Moreover, the chapel fell into disrepair and the "carvings in the Lady Chapel" were restored in 1861. We all know what Victorian "restoration" could be like . . .
There are a limited number of notes in a scale -- there are 8 whole notes in an octave, and lots of decorative patterns are based on fours and multiples of four -- it would be far too easy to find coincidences and patterns that you could translate into something like a tune, when you are LOOKING for one. And a codebreaker should know that you can't detect a code when you only have eight letters to work with . . .
Finally, I have a large thick book of early Scottish music, and it doesn't sound like this -- it sounds a lot better. Guillaume Dufay, the Burgundian master generally considered the greatest composer of the 15th century, was getting started with his multiple voice masses and antiphons around this time -- his music is gorgeous and nothing like this. While dressed up with decent performers on contemporary instruments and (sort of) competent vocalists singing words from somewhere else, this alleged tune is still lousy. It starts no place in particular, wanders around, and arrives nowhere.
Dufay, by the way, wrote a motet in which the proportions of the phrases exactly matched the proportions of Solomon's Temple.
One other point -- instrumental accompaniment that didn't simply track the voice parts was still a couple of hundred years away.
fwiw, I just got through with a course on the history of Western church music, and this piece just doesn't SOUND right.
Well put.
Good post.
You’d also have a problem “decoding” with the time/meter, which no song is a song without.
Excellent. Thanks for your input.
Thanks for your insight. I’ll have to check out Dufay’s music.

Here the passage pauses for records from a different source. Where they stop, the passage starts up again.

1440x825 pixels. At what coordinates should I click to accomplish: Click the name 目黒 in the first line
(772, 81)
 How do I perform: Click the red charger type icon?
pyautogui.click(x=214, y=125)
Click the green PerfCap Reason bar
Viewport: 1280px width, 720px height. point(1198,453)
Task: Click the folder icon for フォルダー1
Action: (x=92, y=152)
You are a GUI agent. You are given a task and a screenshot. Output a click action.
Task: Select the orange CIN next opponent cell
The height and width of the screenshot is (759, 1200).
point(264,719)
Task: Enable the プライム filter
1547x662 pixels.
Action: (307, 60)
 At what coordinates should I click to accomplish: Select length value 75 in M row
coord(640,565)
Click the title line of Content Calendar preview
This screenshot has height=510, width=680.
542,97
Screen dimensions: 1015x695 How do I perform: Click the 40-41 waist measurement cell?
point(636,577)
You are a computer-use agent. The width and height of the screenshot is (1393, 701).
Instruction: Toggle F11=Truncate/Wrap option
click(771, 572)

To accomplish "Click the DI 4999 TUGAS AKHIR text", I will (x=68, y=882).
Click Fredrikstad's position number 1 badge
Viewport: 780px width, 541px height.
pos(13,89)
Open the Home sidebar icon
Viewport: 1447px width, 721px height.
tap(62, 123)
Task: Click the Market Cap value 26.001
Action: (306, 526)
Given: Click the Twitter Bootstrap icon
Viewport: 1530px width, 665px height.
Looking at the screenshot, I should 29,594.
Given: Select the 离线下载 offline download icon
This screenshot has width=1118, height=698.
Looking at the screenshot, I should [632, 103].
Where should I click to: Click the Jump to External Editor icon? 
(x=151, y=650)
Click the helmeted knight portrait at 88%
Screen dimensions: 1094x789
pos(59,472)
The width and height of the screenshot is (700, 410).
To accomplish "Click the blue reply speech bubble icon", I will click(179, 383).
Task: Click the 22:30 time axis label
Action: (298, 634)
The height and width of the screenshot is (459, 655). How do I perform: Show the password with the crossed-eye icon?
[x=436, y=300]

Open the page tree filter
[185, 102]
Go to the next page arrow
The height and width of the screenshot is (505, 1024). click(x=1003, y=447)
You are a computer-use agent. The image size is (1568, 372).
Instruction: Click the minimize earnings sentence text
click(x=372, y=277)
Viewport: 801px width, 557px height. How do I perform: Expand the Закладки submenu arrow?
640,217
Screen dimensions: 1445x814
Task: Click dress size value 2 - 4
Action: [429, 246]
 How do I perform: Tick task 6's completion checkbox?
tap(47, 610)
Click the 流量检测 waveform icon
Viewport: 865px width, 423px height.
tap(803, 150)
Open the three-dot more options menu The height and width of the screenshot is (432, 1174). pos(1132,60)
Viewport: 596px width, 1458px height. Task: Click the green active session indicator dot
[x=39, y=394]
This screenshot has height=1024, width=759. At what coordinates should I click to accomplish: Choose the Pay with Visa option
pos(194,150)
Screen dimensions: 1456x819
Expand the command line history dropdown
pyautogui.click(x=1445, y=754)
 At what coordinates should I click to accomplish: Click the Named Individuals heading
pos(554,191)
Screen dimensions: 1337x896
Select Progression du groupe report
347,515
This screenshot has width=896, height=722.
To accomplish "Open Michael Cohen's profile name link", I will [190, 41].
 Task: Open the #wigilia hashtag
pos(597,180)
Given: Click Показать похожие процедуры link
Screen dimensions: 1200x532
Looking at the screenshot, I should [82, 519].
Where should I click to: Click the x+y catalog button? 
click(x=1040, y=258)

I’d like to know more about their methodology. If they really got at least three vocal lines and two instrumental lines off these carvings, and got them by testing frequencies on a medium to reverse engineer their way into the patterns, and there was a high correlation of the frequencies to the patterns, and these harmonies were produced, then I think it’s fascinating, and not so far beyond the ken of engineers who could design and build churches like this in the first place.
Maybe it’s not so great, but who knows who they got to write the music... it may be like the dancing bear, not so much whether he dances well or badly but that he dances at all.
I could also do without all the speculation behind the motives etc. Scientists oftenseem to do this - give you some facts and then attempt to inject a lot of sheer speculation and then try to pass it off as if written in stone. Maybe they just did it because they thought it was cool, as do we.